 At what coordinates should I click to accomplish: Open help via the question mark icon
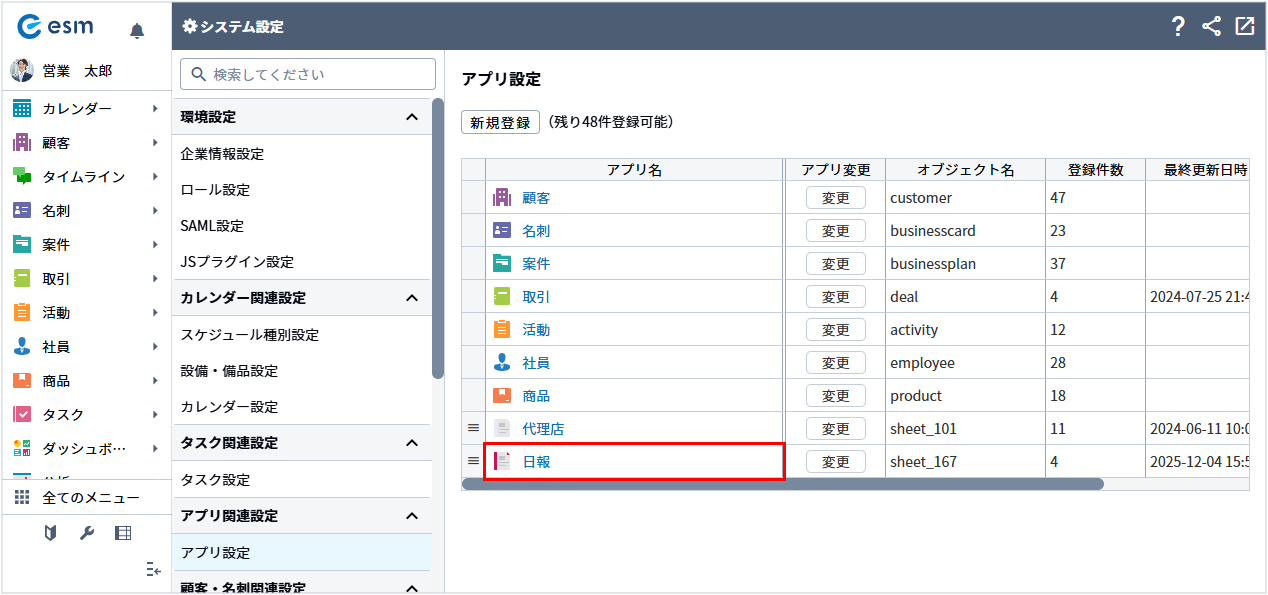click(x=1178, y=27)
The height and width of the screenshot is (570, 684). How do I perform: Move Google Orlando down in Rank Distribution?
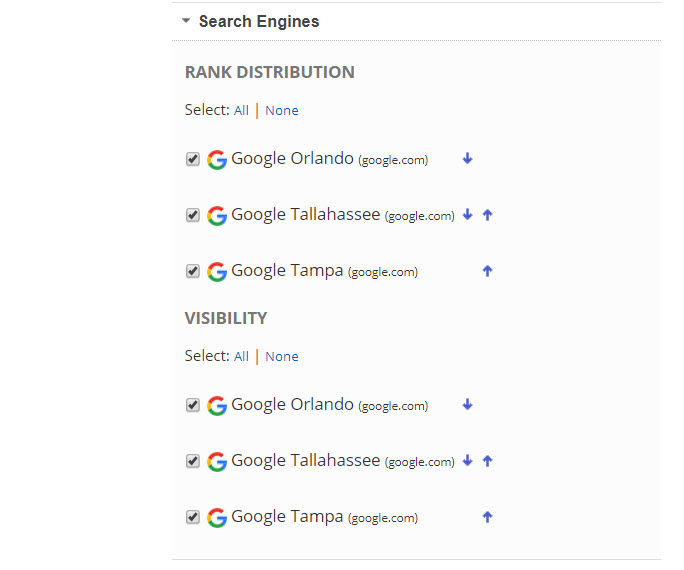click(x=468, y=159)
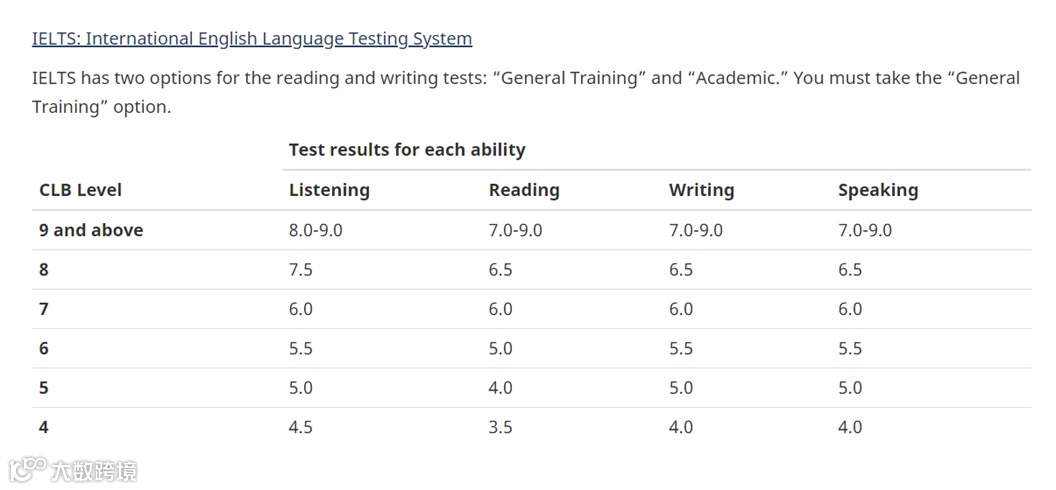The image size is (1056, 490).
Task: Click the Listening column header
Action: [329, 190]
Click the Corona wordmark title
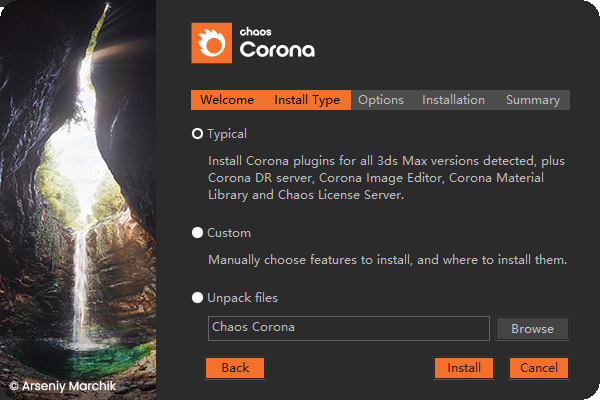Viewport: 600px width, 400px height. (x=277, y=50)
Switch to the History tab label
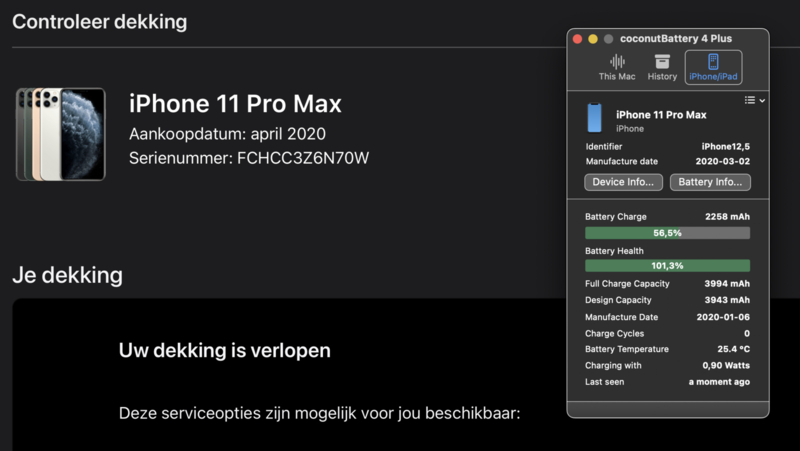 pos(662,77)
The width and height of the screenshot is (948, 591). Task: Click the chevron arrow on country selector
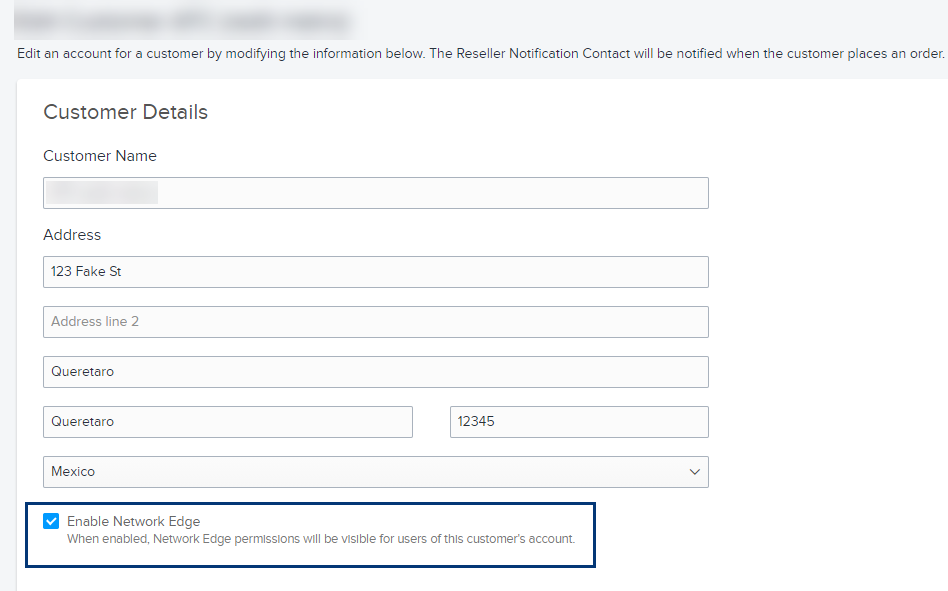point(695,471)
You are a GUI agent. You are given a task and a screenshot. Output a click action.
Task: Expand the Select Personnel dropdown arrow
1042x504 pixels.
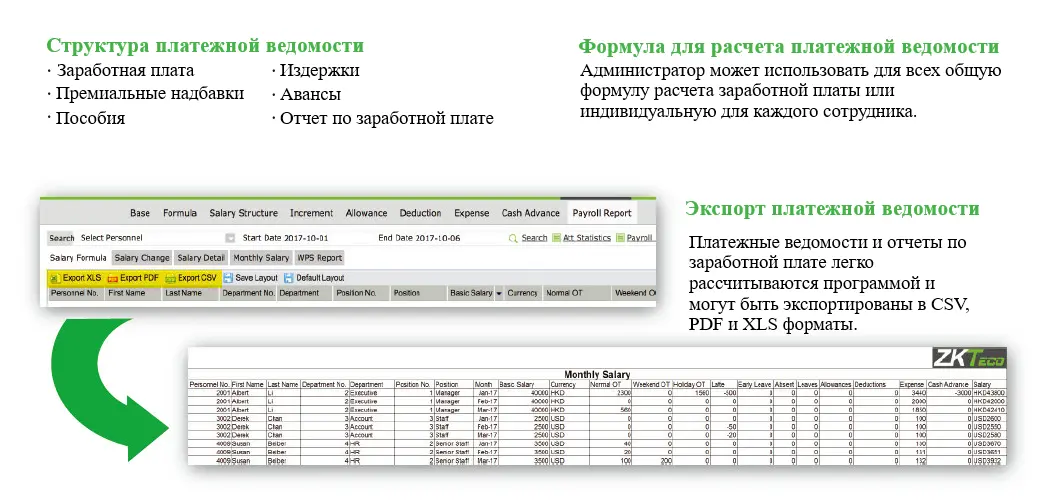(230, 238)
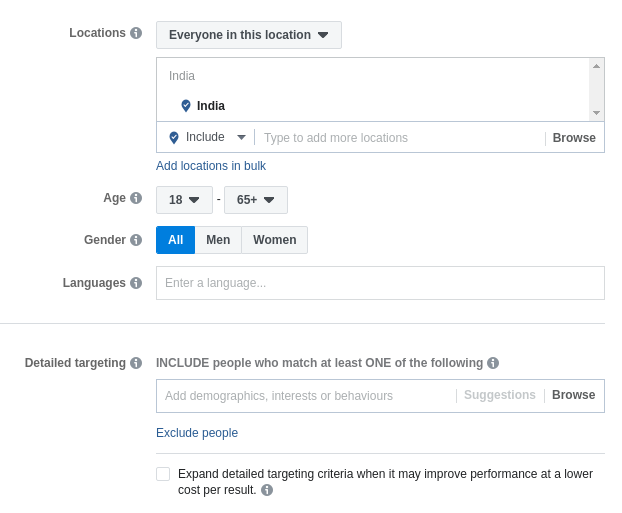Screen dimensions: 622x513
Task: Click Add locations in bulk link
Action: click(x=211, y=166)
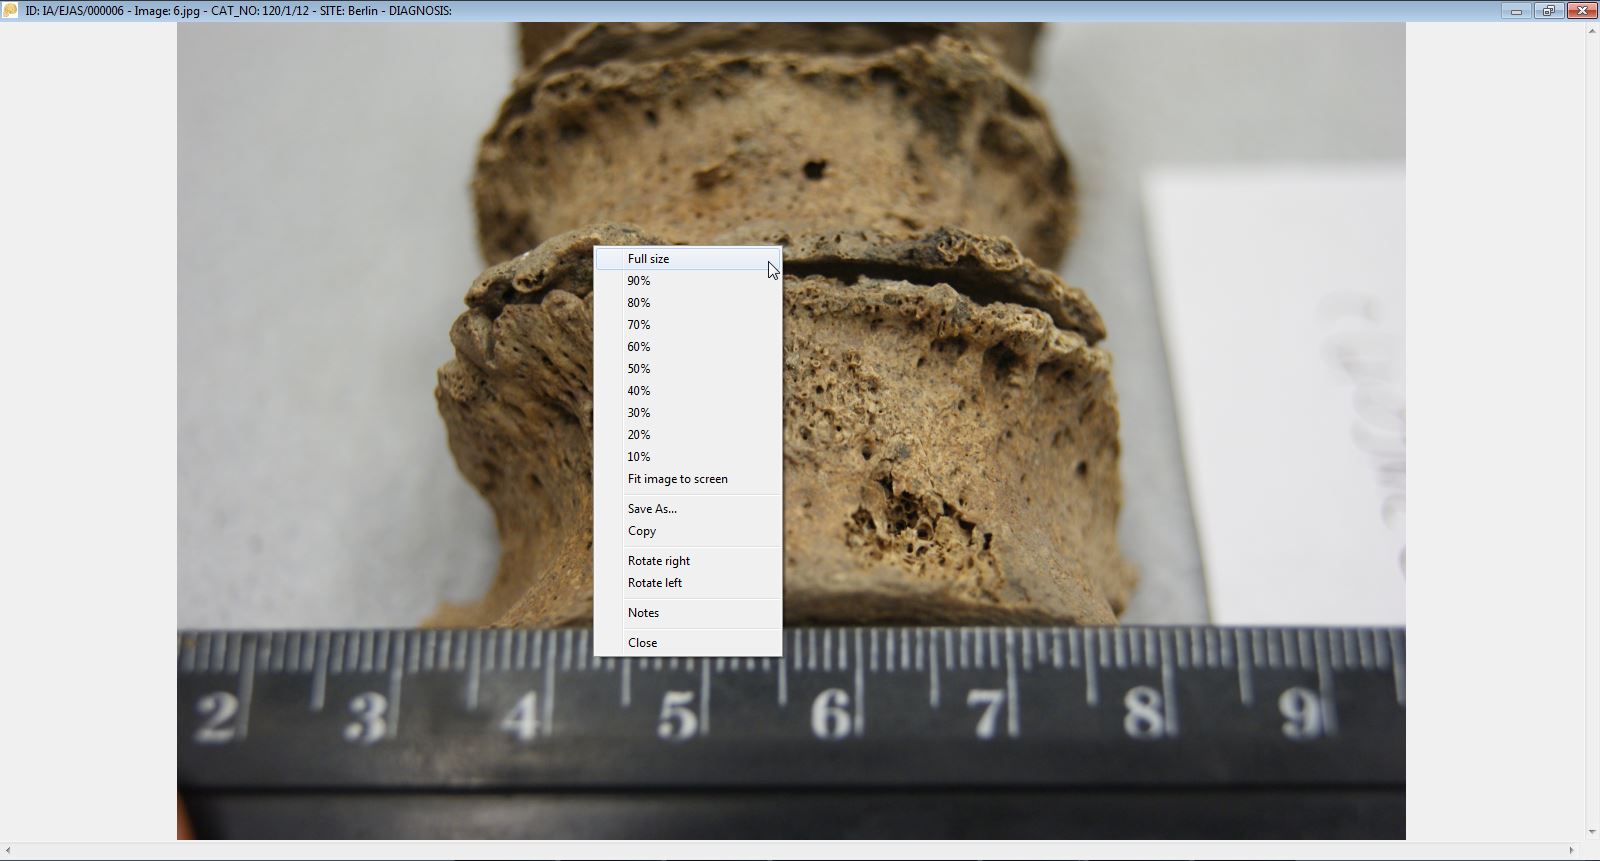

About this task: Leave the pictures out and restate exactly the lines from the one that has "You are a GUI" through the final line of the entries above, both ends included.

Exercise result:
You are a GUI agent. You are given a task and a screenshot. Output a click action.
Task: Expand the Select Personnel dropdown arrow
1042x504 pixels.
(230, 238)
Screen dimensions: 622x513
Task: Click Add locations in bulk link
Action: click(x=211, y=166)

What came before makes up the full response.